Malta’s energy prices will not be impacted by the international fall-out from the Russian invasion of Ukraine, Prime Minister Robert Abela has said. 

He also said that a preliminary analysis of the situation showed that the Maltese economy would not be significantly impacted by the situation. 

Speaking from the sidelines of an emergency EU summit in Brussels on Thursday night, Abela said he “guarantees” that the price of utility tariffs in Malta will remain stable.  

Malta generates energy through a gas-fired power station with a seven-year price hedging agreement on liquified natural gas drawing to a close next month.  

The government last year promised to freeze utility prices, with Times of Malta reporting how some €200 million in public funds have been allocated to absorb the price difference.  

Abela on Thursday said he wanted to assure the Maltese public there will be no spike in prices.  

Maltese in Ukraine, Russia

Abela said there are some 70 Malta-flagged ships in Ukrainian ports, two Malta-registered planes in Ukraine, and a number of Maltese investors in Russia who could be impacted by a freeze on the banking system.

The US, EU, Britain, Australia and Japan have imposed sanctions on Russia targeting banks that finance Russian operations, and some of Russia's richest persons, seen to be close to Russian President Vladimir Putin.  

“We are monitoring the system to give assistance to those investors, and we will see how we can assist as needed,” he said. 

Asked what position Malta will be taking on the military action taken by Russia, Abela said that during the meeting of European leaders Malta had “spoken in favour of peace in Ukraine”.
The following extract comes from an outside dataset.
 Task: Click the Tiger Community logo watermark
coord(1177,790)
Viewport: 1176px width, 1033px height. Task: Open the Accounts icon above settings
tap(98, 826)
This, he added, did not compromise Malta's position of neutrality. 

Malta’s constitution affirms the island as a neutral state adhering to a policy of non-alignment. This is meant to preclude the island from taking sides in a conflict.  

Abela said that the measures taken by EU states are not in conflict with Malta’s constitution.  

The prime minister also moved to snuff out the xenophobic sentiment and said the war in Ukraine did not mean Russian people are “bad”. 

“I know there are many Russians who do not approve of what has happened, so we have to see this situation in its entire context. The attack breaches international law, and we will keep hoping for peace and for the two parties to sit at the same table for a peaceful end to the conflict.”

EU action

The European Council on Thursday condemned Russia’s military aggression against Ukraine. 

“Russia alone is to blame. It will pay a heavy price,” said Charles Michel, President of the European Council

The European Council demanded that Russia immediately cease its military actions, unconditionally withdraws all forces and military from Ukraine. 

European leaders agreed on further restrictive measures covering the financial sector, the energy and transport sectors, export control and export financing, dual-use goods, visa policy, and additional listings of Russian individuals.